Posts Tagged ‘weight control’

America in near future is a very different place.  It’s illegal to be fat (except in the states Louisiana and Alabama), and random spot checks are often conducted on citizens, to ensure that they are within their weight limits.  Chocolate is now only available on the black market, smuggled into the country, and is known as ‘Brown’.  Illegally eateasys are all over the place where people can go to gorge themselves on junk food.

In this new world, Health Enforcement Agent Matt Devlin is juggling the demands of his new job, a volatile work partner, and the pressures of being a single parent (being constantly worrying that his daughter Sylvia is using Brown), and wondering if he will ever find love again.  His life suddenly takes a turn for the bizarre when a prostitute named Cupid Frish, who he and his partner stopped for a random weight check, turns up hours later – dead, and covered in expensive chocolate.  Devlin and his colleague Kate Strong become involved in trying to solve her murder, and in doing so, inadvertently antagonise Homicide Detective Nathalie Ryan.  It soon becomes apparent that Frish had connections to some powerful men in the city – and these men don’t seem to want these connections uncovered….

I have mixed views about this novel.  Dystopia is a genre that I particularly enjoy, and it’s not one that often mixes well with humour.  (It can be done, as Ben Elton’s ‘Blind Faith’ showed.)  There was a lot of potential in the story, but I felt that it ultimately failed to deliver. 
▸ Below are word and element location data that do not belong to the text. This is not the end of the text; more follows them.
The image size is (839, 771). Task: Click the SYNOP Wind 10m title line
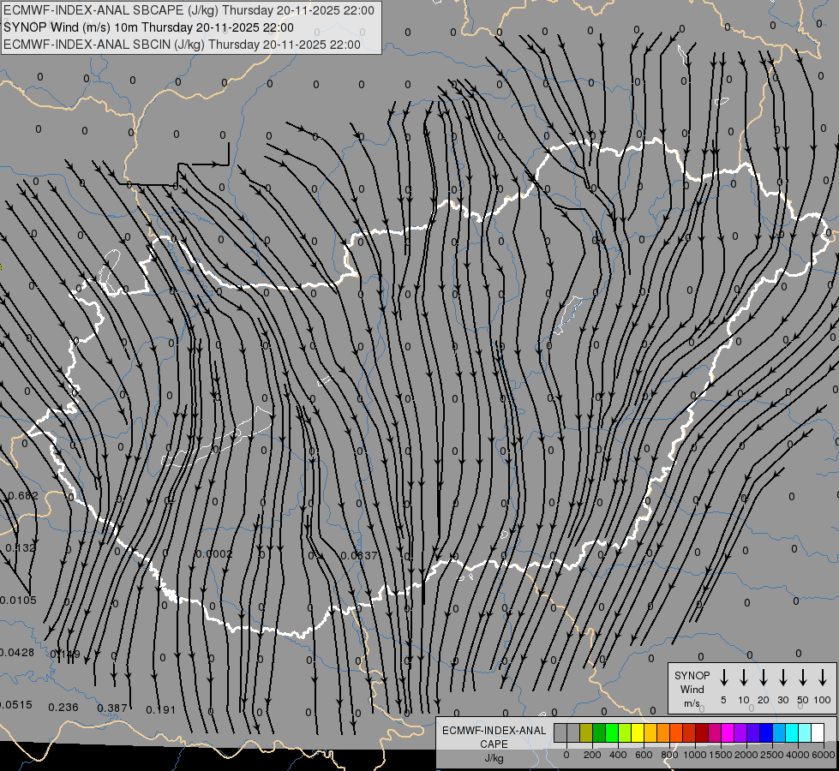click(x=149, y=27)
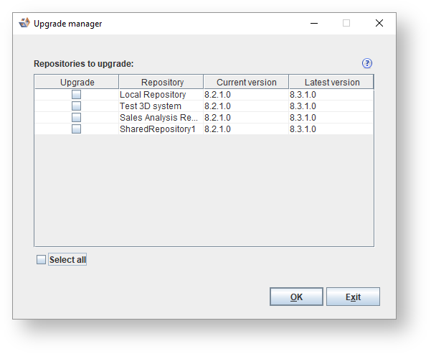Toggle the SharedRepository1 upgrade checkbox
The width and height of the screenshot is (431, 354).
coord(76,129)
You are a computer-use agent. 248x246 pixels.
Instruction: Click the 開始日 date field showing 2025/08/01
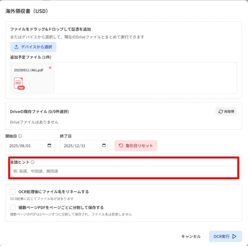(30, 146)
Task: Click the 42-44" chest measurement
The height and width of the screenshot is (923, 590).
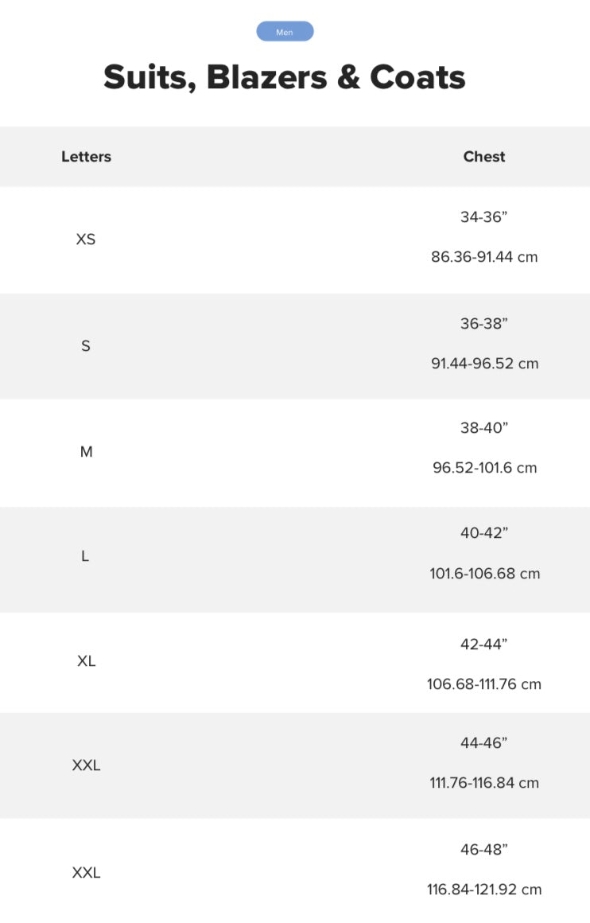Action: (484, 645)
There was not much characterisation – Devlin is a likeable enough main character, but I didn’t feel that I ever got to know him.  The same can be said for his colleague Kate Strong, and the detective Nathalie Ryan.  The two men who are suspected of the murder, Luther Atom and Heston Gotfelt, are little more than caricatures.
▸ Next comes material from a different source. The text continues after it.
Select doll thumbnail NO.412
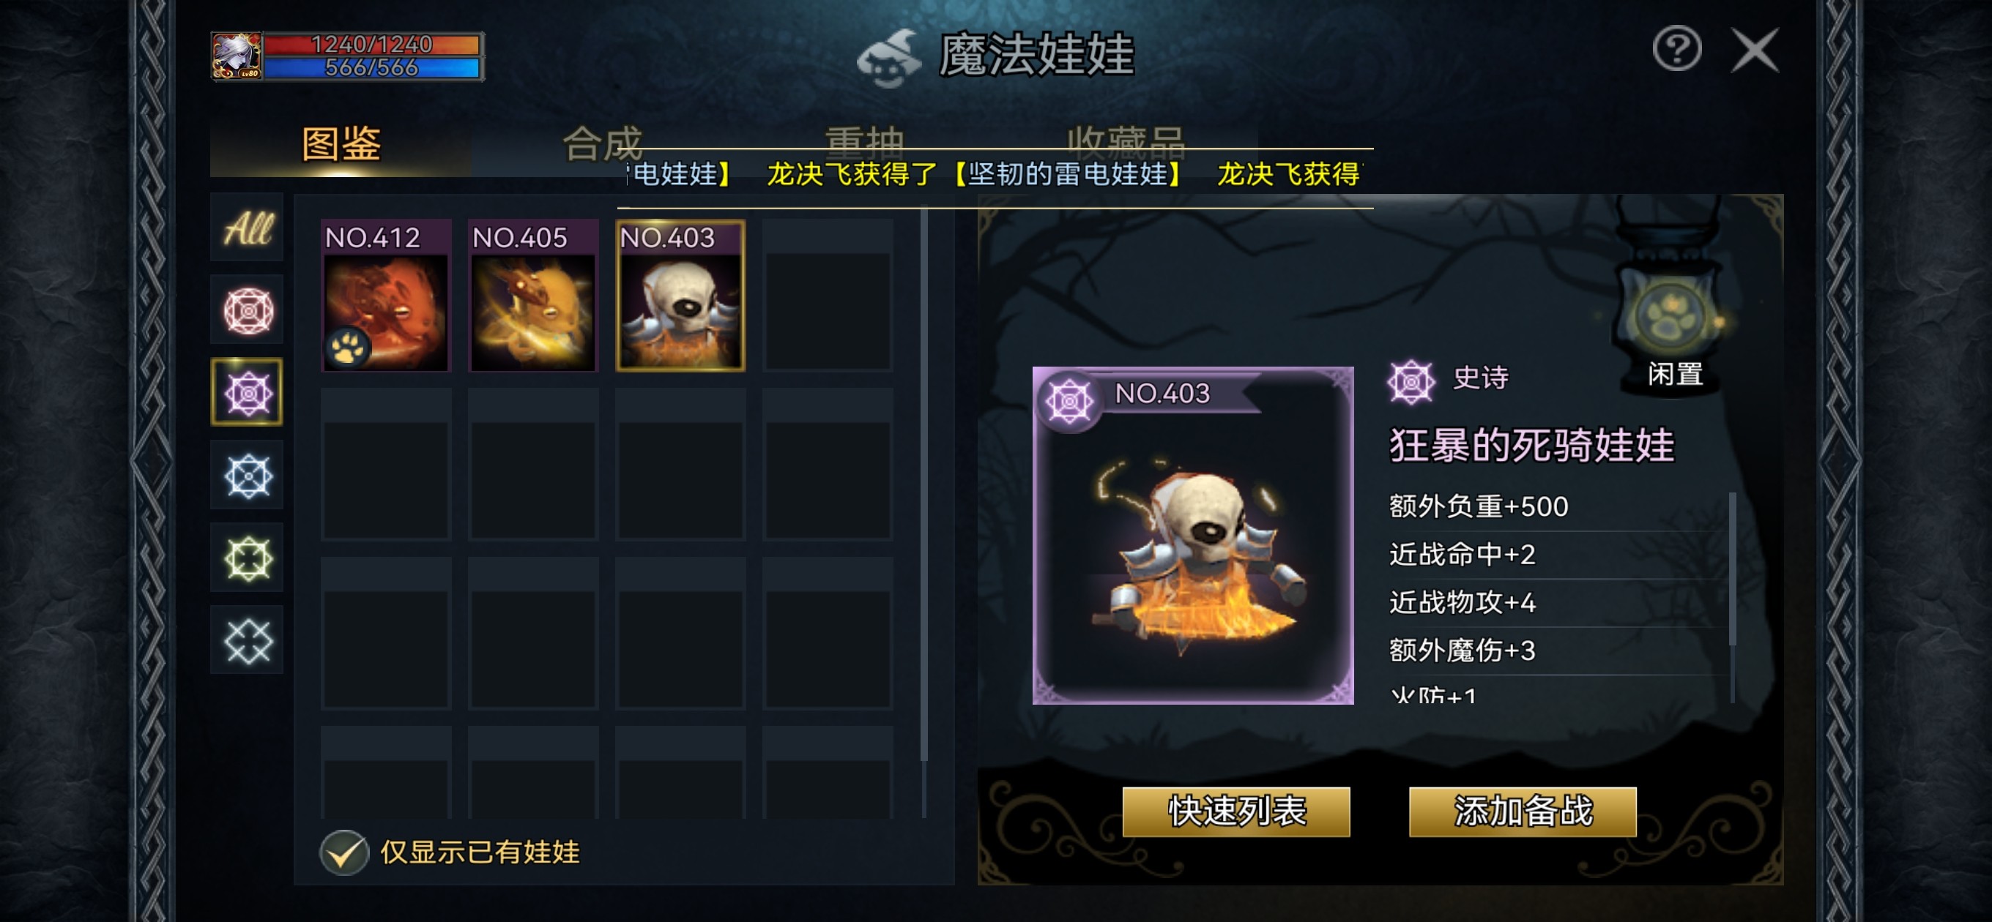Screen dimensions: 1992x922 point(386,295)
There was a decent murder mystery at the heart of the story, which did have a clever twist at the end.  However, the story seemed to get a little bit lost amongst all the attempts to draw comparisons between the world in which the story is set, and the world of today (or yesteryear – for example, eateasys are an obvious comparison with the speakeasys which were popular during prohibition).

There were some moments of sharp observational humour however, and I think I would give this author another try.  To draw a comparison of my own however, this book was something like eating cheap chocolate – moderately enjoyable at the time, but leaving a slightly dissatisfied feeling afterwards.